Hiring managers can start measuring social dynamics by being open and honest with themselves and with colleagues about the call center social environment: what kind of person will succeed here? It’s imperative to talk to people from all levels of the organization to get a ‘360 degree view’ of who is successful in the workplace: once you have this information, it becomes much easier to figure out why that is the case.. From these conversations you’ll get a better idea of your ‘ideal candidate’. It’s essential that job applicants are given a dedicated cultural fit interview: a ten minute chat on the phone is not enough.

Social profiling and data analysis can be a key ‘voice in the room’, giving additional weight to decisions over which course of action to take. Algorithms have the key benefit of being transparent: if mistakes are made - the wrong person is hired, or someone leaves quickly - people can review what went wrong, and make adjustments. This couldn’t be more different to the opaque ‘gut feel’ approach prevalent in today’s culture fit assessments.

Experiment with team structure

We increasingly need to recruit people to integrate into a fast-paced team: according to McKinsey, 40% of jobs in developed economies involve a high degree of collaboration. This is especially true of contact centers, which are not as individualistic as people think. Not only do teams give employees a social structure to their work time, but call center employees rely on their teams for advice and guidance in dealing with tricky situations.

Communication and sharing of knowledge between individuals has a huge impact on customer service performance: the happier an employee is in their environment, the more engaged that person will be in his or her day-to-day job. Given most work in call centers is socially intensive, having a socially supportive environment isn’t simply a ‘nice-to-have’, it can have a real effect on your bottom line.

Managers should pay close attention to the everyday functioning of their teams, isolate problem areas, really examine what could be going wrong, and make adjustments. More and more companies are using data-driven personality testing to help them in these crucial managerial decisions.

Allow for downtime

Your workers are people, and people need downtime. There’s a growing trend of companies looking to utilize their employees’ downtime for good, or at least to not let their employees’ inevitable breaks go completely to waste. One oft-cited example is Pixar: Steve Jobs insisted that all the office toilets would be located off the ground floor lobby, so as to increase the likelihood of chance interactions between employees in different teams and departments. Fast forward a few years and this thinking is present across much of the corporate world.

Call centers too can make use of this line of thinking. Rather than forcing employees to take very short breaks, and logging those breaks fastidiously, managers should encourage groups of  employees to take breaks at the same times. By doing this, employees will spend more time together, encouraging social bonding. A well known MIT study tested just this: by ensuring that everyone on the same call center team took a break at the same time, a bank’s call center AHT fell by more than 20 percent among low performing teams, and fell by 8 percent overall. Canada and the EU have call center turnover rates of 25 percent and 15 percent respectively, far higher than the 33 percent rate seen in the US. It’s often said that the work environment in Canada and the EU countries is more relaxed and flexible than in the US: perhaps this is one reason behind the difference.

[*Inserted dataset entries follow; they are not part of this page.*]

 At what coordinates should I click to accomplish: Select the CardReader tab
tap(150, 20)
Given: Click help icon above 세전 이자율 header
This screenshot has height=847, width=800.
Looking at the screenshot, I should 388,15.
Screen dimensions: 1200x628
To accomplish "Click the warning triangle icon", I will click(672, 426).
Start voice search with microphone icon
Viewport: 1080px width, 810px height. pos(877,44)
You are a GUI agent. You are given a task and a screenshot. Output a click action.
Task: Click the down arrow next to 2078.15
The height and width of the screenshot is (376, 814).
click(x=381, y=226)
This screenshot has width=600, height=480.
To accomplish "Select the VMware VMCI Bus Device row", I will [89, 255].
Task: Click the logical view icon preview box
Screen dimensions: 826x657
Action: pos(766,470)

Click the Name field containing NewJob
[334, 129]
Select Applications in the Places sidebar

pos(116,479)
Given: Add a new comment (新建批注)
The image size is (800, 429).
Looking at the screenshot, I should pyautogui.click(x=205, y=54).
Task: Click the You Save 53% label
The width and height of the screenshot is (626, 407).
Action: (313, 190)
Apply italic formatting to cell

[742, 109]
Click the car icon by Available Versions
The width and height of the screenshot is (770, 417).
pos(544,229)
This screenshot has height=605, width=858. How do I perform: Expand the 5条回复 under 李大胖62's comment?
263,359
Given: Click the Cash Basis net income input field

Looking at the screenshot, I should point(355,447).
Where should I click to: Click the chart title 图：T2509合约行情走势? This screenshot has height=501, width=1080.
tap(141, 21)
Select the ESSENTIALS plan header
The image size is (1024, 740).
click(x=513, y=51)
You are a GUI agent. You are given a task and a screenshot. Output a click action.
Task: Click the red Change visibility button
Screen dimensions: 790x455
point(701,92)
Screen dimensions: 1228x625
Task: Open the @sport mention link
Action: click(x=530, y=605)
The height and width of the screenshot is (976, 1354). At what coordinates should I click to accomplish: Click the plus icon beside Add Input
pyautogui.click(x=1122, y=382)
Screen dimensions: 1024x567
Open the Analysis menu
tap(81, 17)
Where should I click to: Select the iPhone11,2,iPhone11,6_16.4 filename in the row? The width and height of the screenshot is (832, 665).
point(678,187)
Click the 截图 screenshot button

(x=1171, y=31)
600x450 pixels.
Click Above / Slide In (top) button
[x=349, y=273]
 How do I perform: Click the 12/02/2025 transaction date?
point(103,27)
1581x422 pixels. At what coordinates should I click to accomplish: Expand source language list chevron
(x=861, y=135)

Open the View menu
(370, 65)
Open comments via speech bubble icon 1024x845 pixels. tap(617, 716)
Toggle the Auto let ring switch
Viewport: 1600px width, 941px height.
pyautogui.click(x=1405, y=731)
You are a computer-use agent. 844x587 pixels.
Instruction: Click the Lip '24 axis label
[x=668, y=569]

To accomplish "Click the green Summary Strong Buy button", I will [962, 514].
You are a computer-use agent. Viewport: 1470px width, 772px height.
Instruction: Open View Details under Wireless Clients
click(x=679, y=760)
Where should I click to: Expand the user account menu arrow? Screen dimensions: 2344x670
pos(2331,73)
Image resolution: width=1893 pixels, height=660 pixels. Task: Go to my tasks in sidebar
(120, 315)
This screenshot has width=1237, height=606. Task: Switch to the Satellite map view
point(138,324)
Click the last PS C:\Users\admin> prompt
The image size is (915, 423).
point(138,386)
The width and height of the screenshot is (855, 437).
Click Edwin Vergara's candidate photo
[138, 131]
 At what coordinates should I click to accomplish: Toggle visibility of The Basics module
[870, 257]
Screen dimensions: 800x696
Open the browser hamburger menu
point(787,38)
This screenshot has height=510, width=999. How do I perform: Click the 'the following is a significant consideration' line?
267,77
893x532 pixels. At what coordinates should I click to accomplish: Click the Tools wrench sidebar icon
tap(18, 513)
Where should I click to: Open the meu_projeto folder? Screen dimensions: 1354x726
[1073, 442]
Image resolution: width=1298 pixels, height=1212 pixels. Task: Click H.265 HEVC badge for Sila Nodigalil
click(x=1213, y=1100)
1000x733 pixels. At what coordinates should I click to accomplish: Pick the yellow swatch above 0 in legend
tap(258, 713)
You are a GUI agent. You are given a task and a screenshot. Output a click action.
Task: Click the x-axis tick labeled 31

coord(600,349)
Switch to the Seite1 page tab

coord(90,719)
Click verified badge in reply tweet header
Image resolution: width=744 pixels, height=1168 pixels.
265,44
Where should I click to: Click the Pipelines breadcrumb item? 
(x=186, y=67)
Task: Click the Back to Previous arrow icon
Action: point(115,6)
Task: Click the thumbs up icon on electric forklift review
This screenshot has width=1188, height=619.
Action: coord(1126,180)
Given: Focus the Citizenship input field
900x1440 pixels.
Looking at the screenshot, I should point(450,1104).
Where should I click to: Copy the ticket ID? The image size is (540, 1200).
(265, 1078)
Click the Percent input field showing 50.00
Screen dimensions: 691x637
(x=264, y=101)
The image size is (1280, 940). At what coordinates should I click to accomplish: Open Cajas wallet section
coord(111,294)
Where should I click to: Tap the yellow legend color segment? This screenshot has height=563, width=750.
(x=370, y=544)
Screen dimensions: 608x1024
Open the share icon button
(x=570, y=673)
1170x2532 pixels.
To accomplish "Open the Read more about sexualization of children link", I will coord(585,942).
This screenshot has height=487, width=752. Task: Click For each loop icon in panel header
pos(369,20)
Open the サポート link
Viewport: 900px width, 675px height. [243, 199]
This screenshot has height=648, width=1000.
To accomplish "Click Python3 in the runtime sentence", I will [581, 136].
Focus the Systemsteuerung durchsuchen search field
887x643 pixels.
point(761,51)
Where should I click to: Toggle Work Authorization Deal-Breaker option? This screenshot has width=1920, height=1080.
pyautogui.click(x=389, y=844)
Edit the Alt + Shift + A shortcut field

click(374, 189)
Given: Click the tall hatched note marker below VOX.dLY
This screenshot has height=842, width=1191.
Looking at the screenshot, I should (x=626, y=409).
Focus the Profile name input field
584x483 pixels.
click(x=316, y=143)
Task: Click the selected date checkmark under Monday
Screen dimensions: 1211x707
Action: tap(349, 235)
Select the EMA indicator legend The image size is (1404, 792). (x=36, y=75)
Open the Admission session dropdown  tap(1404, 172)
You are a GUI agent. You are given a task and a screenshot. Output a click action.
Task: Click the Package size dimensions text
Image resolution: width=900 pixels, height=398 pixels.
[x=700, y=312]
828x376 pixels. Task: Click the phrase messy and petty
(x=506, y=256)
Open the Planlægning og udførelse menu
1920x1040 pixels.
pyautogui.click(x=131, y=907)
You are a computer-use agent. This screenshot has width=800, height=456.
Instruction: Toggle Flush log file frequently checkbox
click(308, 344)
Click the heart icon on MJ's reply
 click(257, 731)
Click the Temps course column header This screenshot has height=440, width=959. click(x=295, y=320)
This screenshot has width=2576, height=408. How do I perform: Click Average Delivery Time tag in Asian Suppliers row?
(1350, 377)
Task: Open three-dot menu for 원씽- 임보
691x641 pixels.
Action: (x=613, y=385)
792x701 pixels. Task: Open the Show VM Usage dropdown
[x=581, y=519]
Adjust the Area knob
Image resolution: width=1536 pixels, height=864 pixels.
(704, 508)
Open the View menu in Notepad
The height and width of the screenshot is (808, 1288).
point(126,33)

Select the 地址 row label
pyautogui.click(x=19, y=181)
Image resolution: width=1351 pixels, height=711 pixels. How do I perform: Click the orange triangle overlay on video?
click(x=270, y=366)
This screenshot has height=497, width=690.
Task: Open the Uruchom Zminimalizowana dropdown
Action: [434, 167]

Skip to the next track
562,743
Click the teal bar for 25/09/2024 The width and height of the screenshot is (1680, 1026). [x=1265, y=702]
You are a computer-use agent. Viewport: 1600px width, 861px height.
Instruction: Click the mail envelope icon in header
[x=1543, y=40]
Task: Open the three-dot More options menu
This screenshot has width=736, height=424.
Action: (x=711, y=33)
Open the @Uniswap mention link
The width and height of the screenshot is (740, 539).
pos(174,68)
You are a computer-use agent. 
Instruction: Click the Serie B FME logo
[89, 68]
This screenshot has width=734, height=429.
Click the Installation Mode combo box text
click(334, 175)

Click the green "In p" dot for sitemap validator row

Not all of these suggestions will work for all call centers. However one thing is clear: call centers have a problem with attrition, and that problem is expensive. According to the Human Resource Institute, the average cost of replacing just one front line call center agent in the US can reach $15,000. There’s a clear business need to get to the bottom of the problem here. Attrition problems are unique to each organization, there’s no one size fits all approach. Managers should experiment with team dynamics, structuring employee downtime, and adding some social data into the mix. With the right combination of HR innovations, call center managers will find themselves with happier teams and more profitable branches.